Vivía en el alto de Arriagas y de allí bajaba, por la cuesta de Cruces, solo, desfilando marcialmente, recorriendo toda la calle alzando su bandera roja y gualda con el escudo del aguilucho, recogiendo tras su enseña a los pocos acólitos que el franquismo tenía en nuestro barrio. Cuando pasaba por delante de mi casa, mis ojos infantiles grababan como las gentes, en silencio, se metían en sus casas más por miedo que por protesta. Cuando acababan de pasar, volvían a asomar el morro y hacían comentarios.

El tener dinero, aunque fuera poco (entonces cualquier cantidad parecía mucho) era, como en todas partes, socialmente importante. A uno que hizo carrera en el Banco Vizcaya y que volvía al barrio de vez en cuando a pasear su opulencia y tomar unos chiquitos, le llamábamos “Faruk, por el de Rey de Egipto, aquel personaje, extravagante, cleptómano, de vida lujosa y pródiga en despilfarros, que contrastaba con el hambre y la extrema pobreza que sufría la mayor parte de su pueblo y al que destronaron los militares capitaneados por Nasser. Nuestro Faruk local, era, como el egipcio, de una gran complexión física, con un abultado vientre de capitalista americano y un bigote neofascista, corto y recortadito acorde con la época. 

Decían que era un alto cargo del Banco de Vizcaya (algunos exagerados decían que el banco era suyo) que había entrado de botones y que por su inteligencia, lealtad y dedicación (era lo que predicaba el Régimen) había ido ascendiendo hasta la cúpula de la institución. Solía ir rodeado de una cuadrilla de hombres más bien bajitos (casi todos empleados de oficinas en las empresas más importantes del barrio) sobre los que destacaba con su gran humanidad. Mi padre solía comentar: “ahí va Faruk con su corte de enanos, pelotas y tiralevitas”.

A los físicamente grandes que presumían de serlo (sin dinero en el pueblo había de pocas cosas de las que presumir) supongo que en venganza para ridiculizarlos un poco (la mayor parte de nosotros, con nuestra dieta de entonces, a base de pan y patatas éramos más bien bajitos) les añadíamos al nombre el mayestático ON. Así Luis de nombre, era Luisón, y Gabiola de apellido, Gabiolón. 

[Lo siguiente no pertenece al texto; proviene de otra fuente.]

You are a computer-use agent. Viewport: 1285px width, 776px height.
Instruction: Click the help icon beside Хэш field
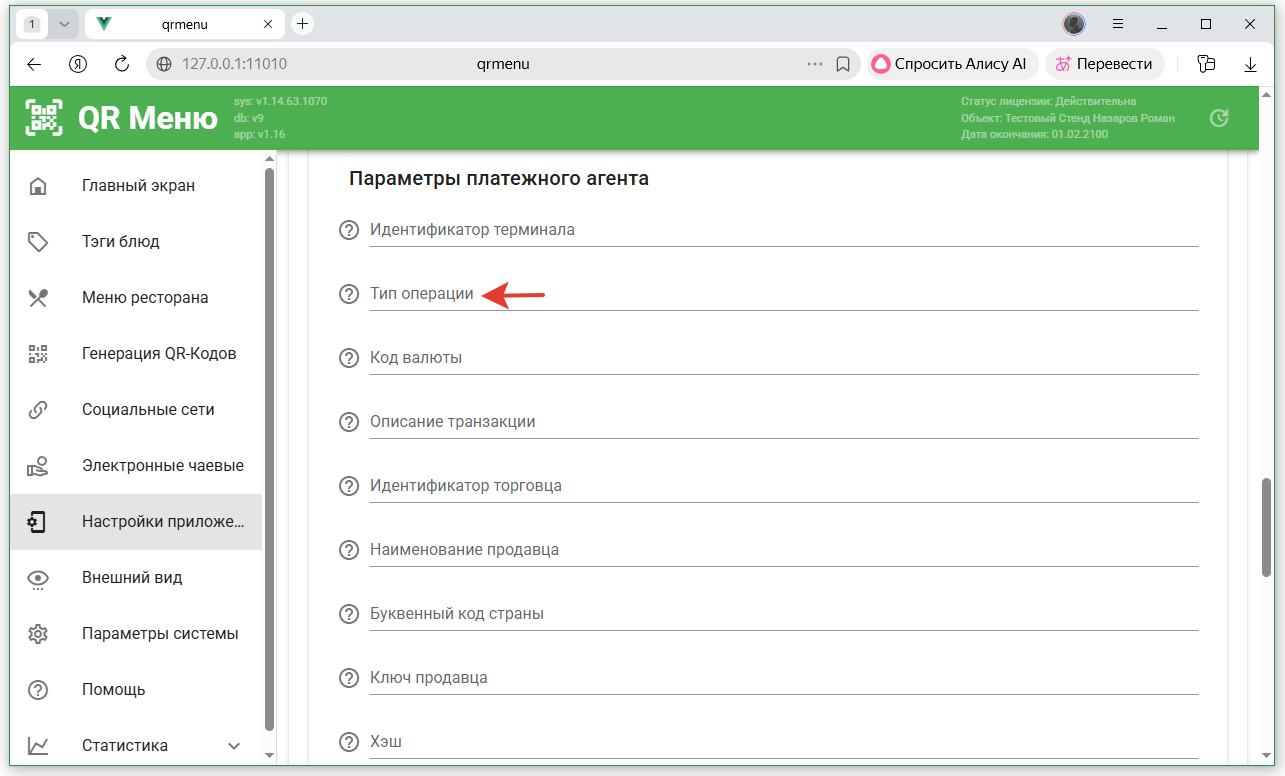(348, 742)
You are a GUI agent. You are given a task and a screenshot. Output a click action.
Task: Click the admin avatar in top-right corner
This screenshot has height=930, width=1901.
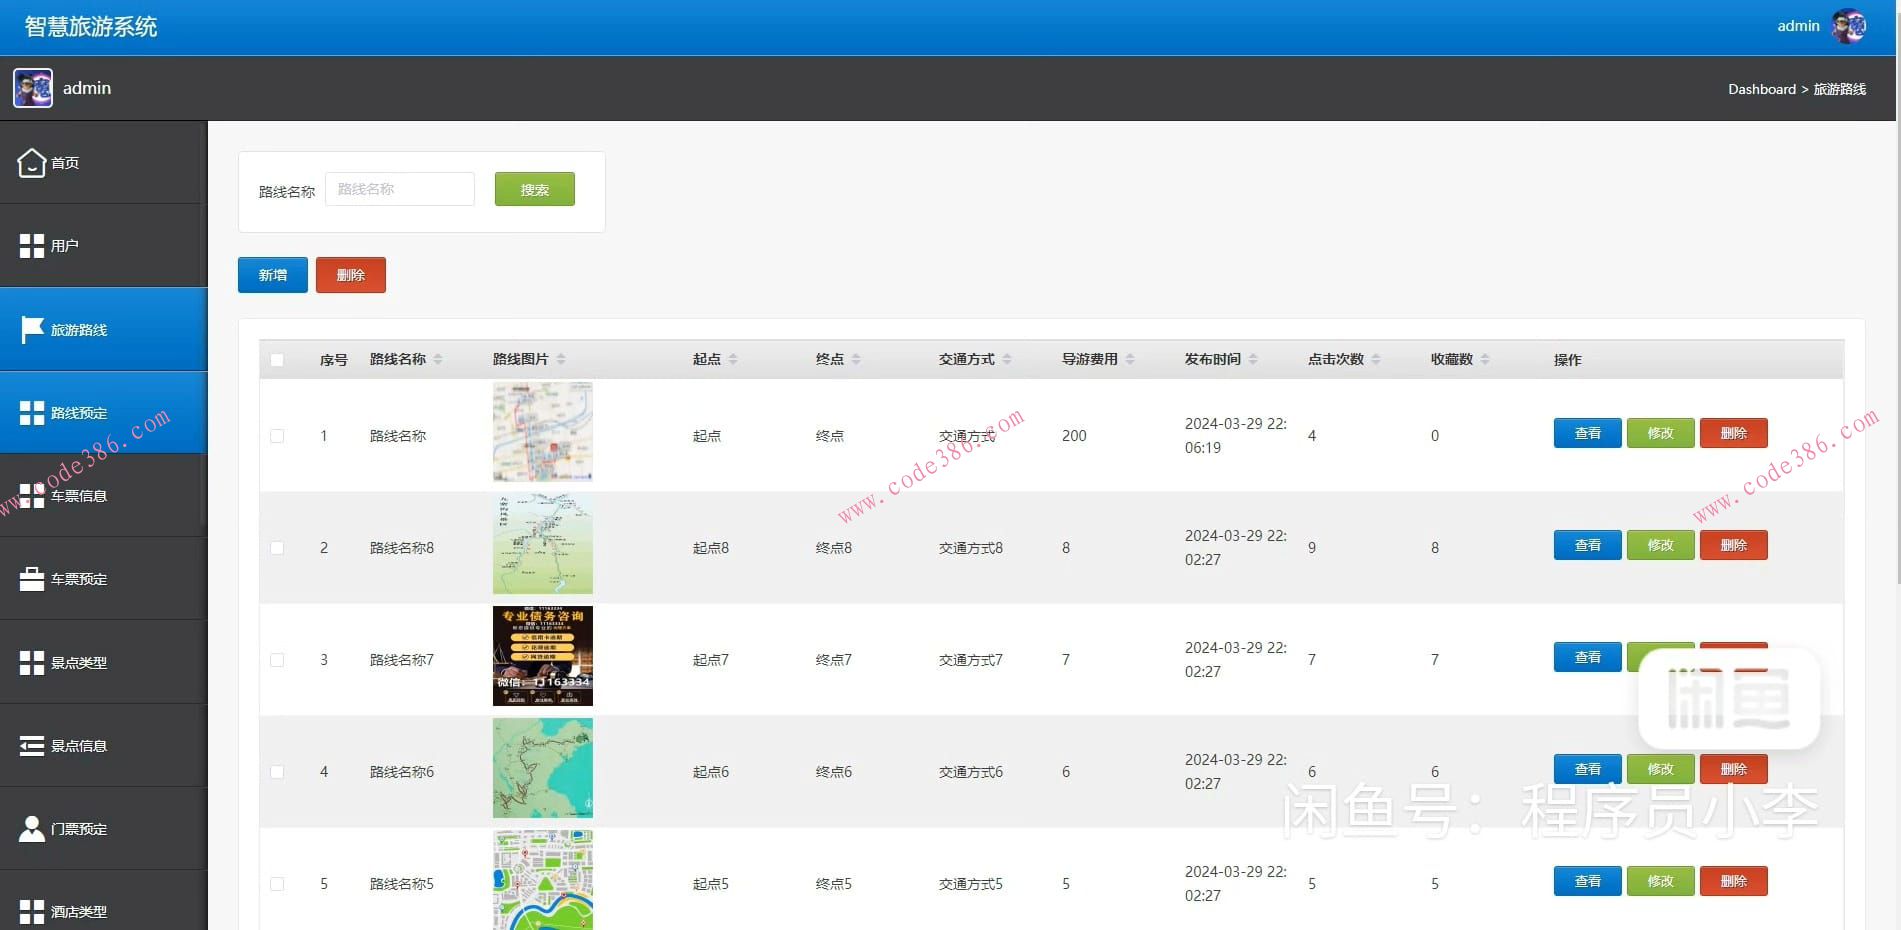1848,26
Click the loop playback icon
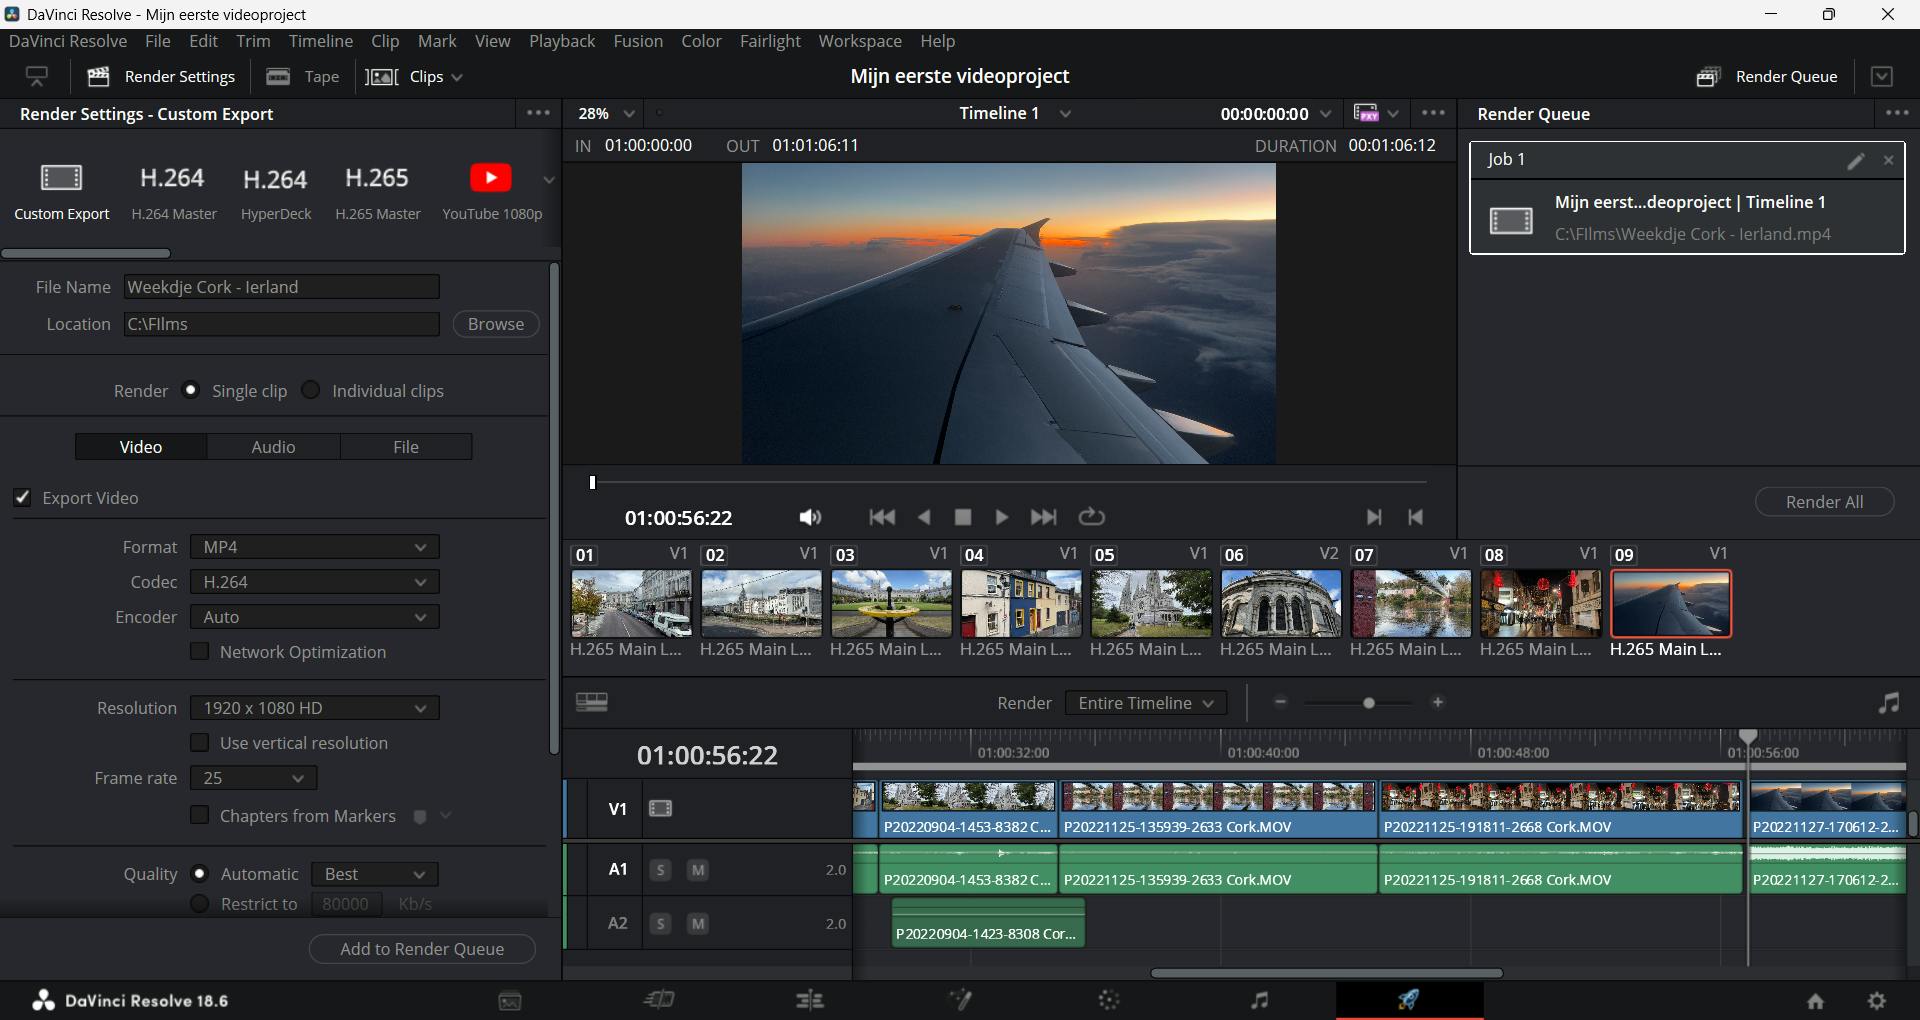Image resolution: width=1920 pixels, height=1020 pixels. click(x=1091, y=517)
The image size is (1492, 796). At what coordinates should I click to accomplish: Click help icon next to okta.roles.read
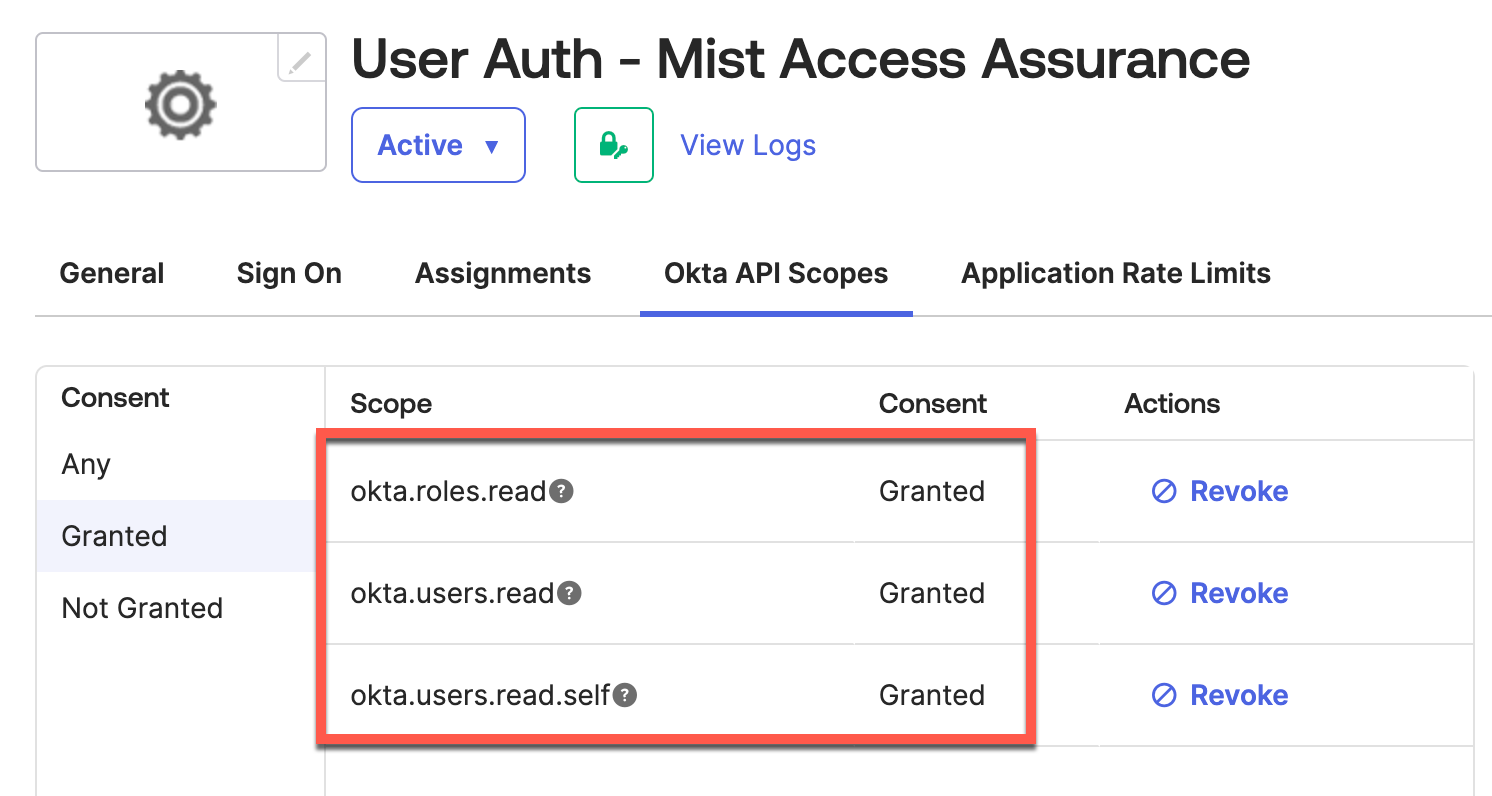coord(563,491)
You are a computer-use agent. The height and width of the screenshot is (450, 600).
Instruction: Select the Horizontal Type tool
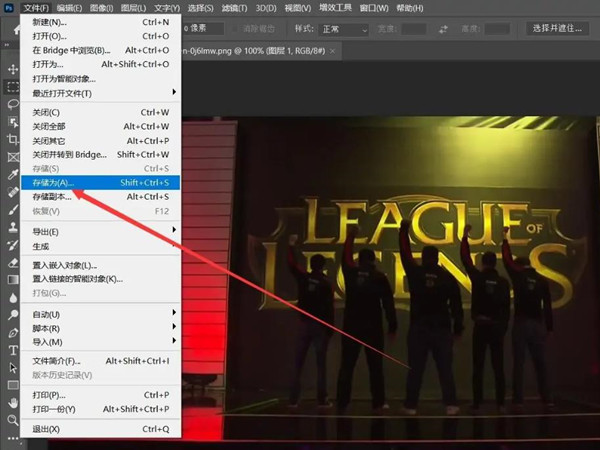coord(13,350)
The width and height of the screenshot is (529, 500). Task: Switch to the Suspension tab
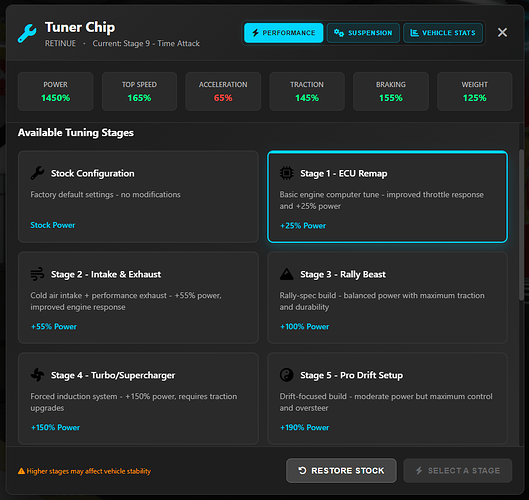point(363,33)
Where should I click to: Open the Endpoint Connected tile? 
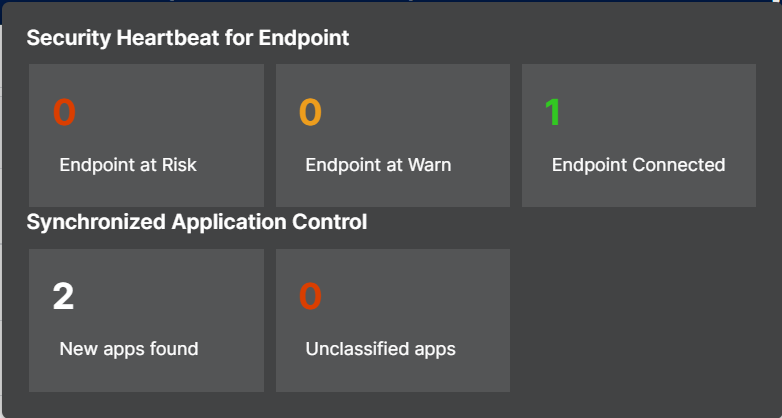click(638, 135)
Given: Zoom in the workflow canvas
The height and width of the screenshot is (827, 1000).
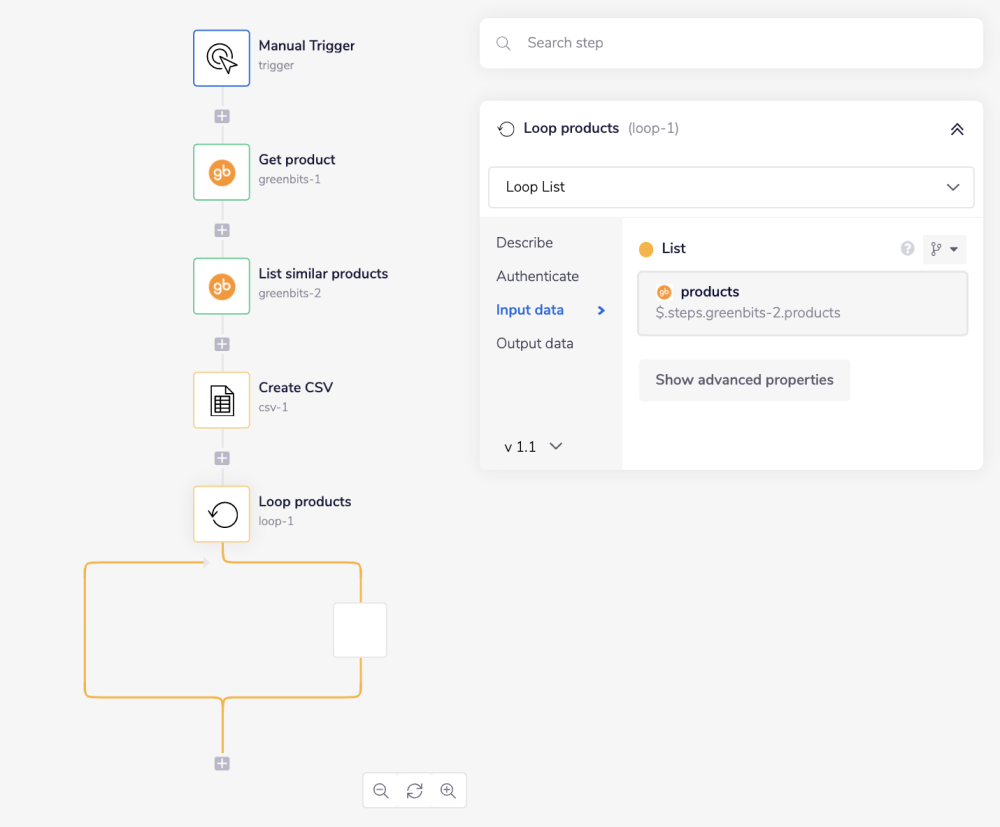Looking at the screenshot, I should click(x=448, y=791).
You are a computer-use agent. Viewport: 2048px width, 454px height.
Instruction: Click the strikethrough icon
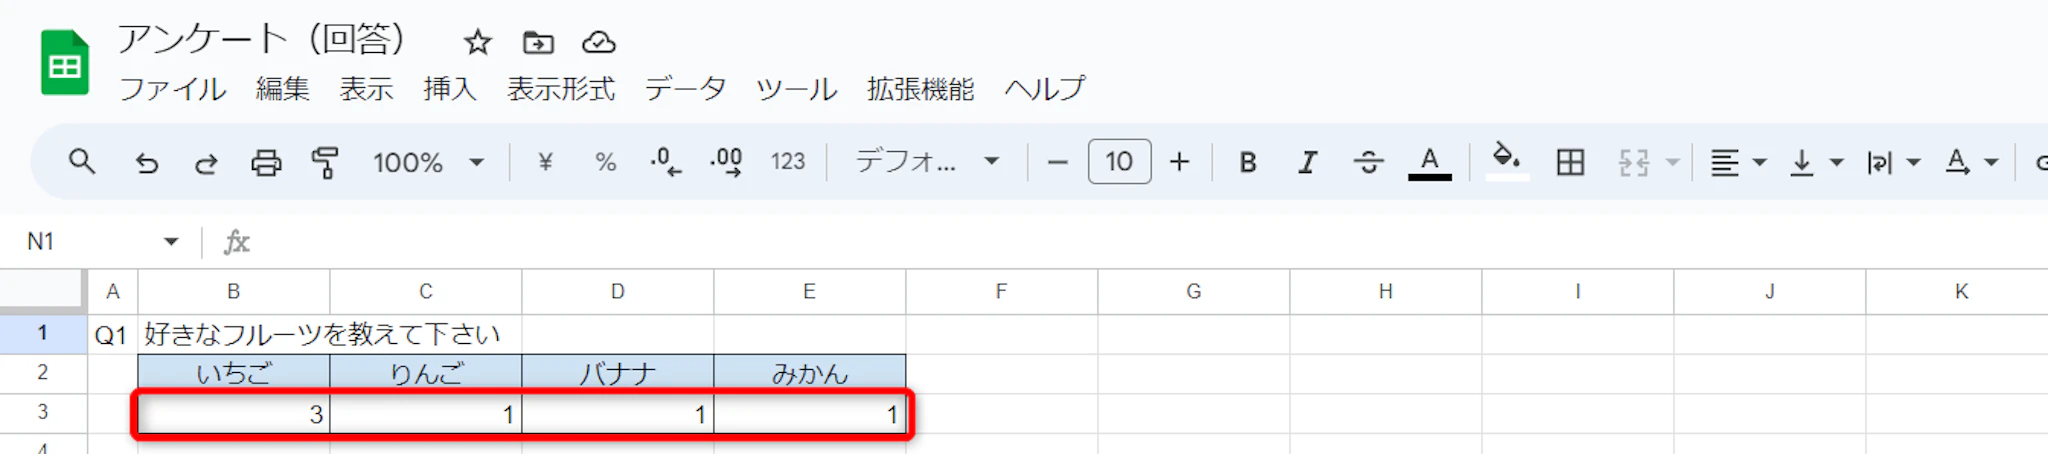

Estos nombres siempre tuvieron para mí una cierta reminiscencia sinfónica. Los jóvenes españoles de hoy, con relación a nosotros han pegado un importante estirón. Entonces con poco más de uno setenta ya se era alto. Ahora con esa altura se es casi bajo, pero claro, con tanta carne, leche y yogurt, así cualquiera.

Eran tiempos en los que las cuadrillas, en el chiquiteo, cantaban en los bares y además se presumía de cantar bien. Así a uno le llamábamos Caravana porque siempre estaba cantando aquella canción, que él presuponía que la bordaba y que decía: “… la caravana con sus cantos y risas…la caravana…”.

A Terio le apodaban El Hombre de las Tres Voces (buen título por cierto para una película). En el exiguo coro parroquial, que dirigía Don Juan, el cura organista, Terio hacía de tenor, barítono o bajo, según las necesidades del momento. Había que verle moviéndose según las indicaciones de Don Juan pasando de un lado a otro, para ocupar el lugar que en cada momento demandaba cada una de las voces. Con tanta versatilidad, no se podía esperar lógicamente un elevado nivel de calidad en los tres registros, pero en verdad resultaba un todo terreno muy oportuno para los momentos difíciles en los que al coro le fallaba alguno de sus componentes. 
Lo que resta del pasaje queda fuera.